Background: When interpreting results of studies undertaken by research networks we need to know how representative volunteer practices and their registered patients are of the total population of practices and patients in their locality. Aim: To compare the following in research and non-research general practices in one region: practice and population demography, morbidity and mortality, selected performance indicators, and health outcomes. Design of study: Cross-sectional survey. Setting: Sixty-six Trent Focus Collaborative Research Network general practices and 749 other general practices in Trent, United Kingdom. Method: Practice characteristics and GP contract data were obtained from the NHS Executive, Quarry House, Leeds. The Trent Regional NHS Hospital Admission Database was searched to identify all relevant admissions to hospital from all practices between 1 April 1993 and 31 March 1997. Ward-linked data on cancer were obtained from the Trent Cancer Registry.
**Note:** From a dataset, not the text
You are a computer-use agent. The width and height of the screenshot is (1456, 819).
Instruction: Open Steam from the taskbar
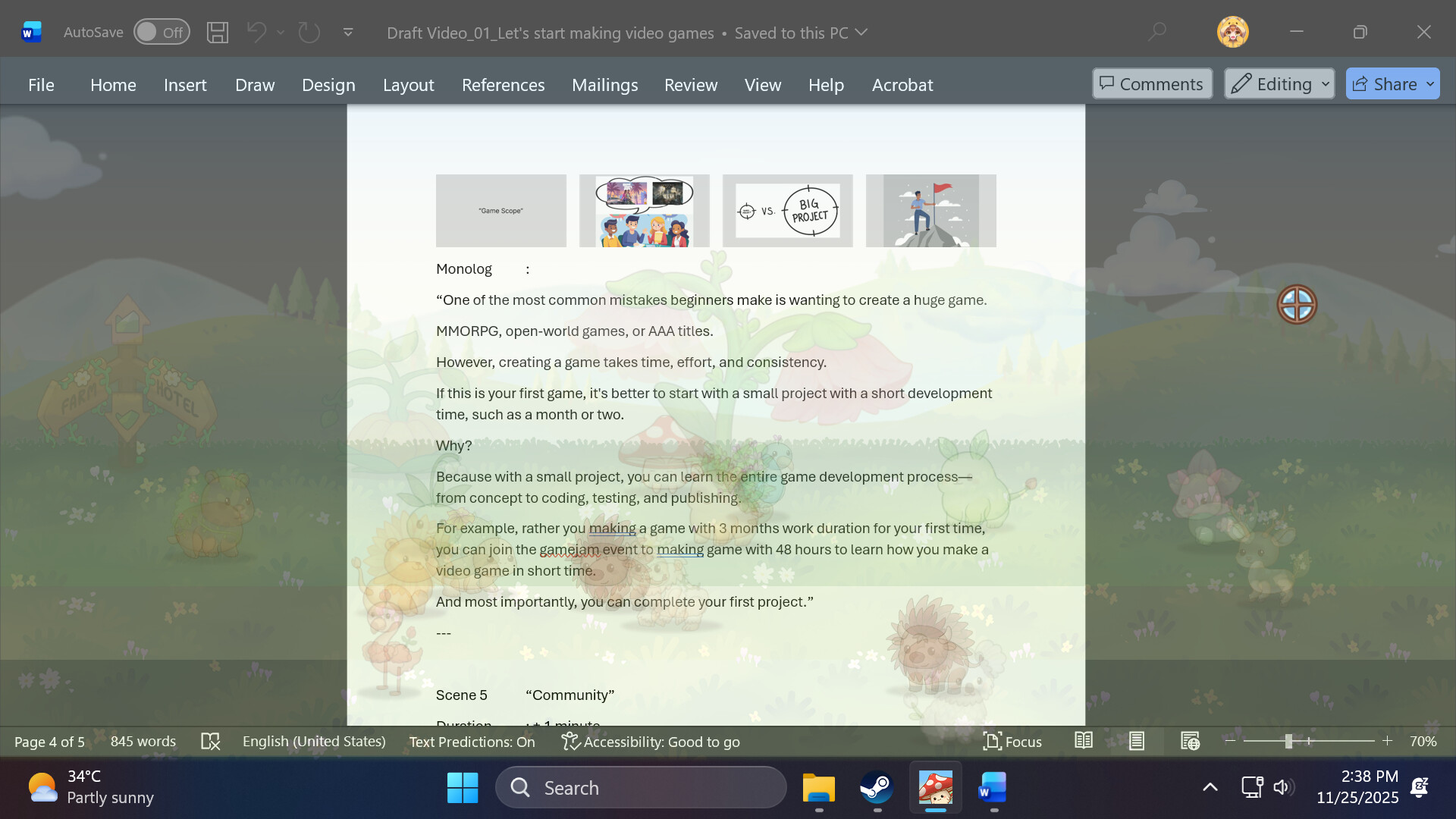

Results: Of the 815 general practices in Trent Region in the study period, 66 (8%) were in the Trent Focus network. They were more likely to be involved in training GPs and to have a female partner. They tended to be larger, with fewer single-handed doctors and younger GPs. Network practices prescribed a higher proportion of generics (median % prescribed/practice = 70%, versus 51%, Mann-Whitney U = 1615, P<0.0001). There were no clinically important differences between hospital admission rates between the two groups or waiting times for surgical procedures. There was no difference in the incidence of cancer and standardised mortality ratios related to the electoral wards of the GP surgery. Conclusion: Although there were differences in practice structure and some aspects of performance, we found no important differences in the demography of registered patients, nor in morbidity, mortality, or access to or use of secondary care.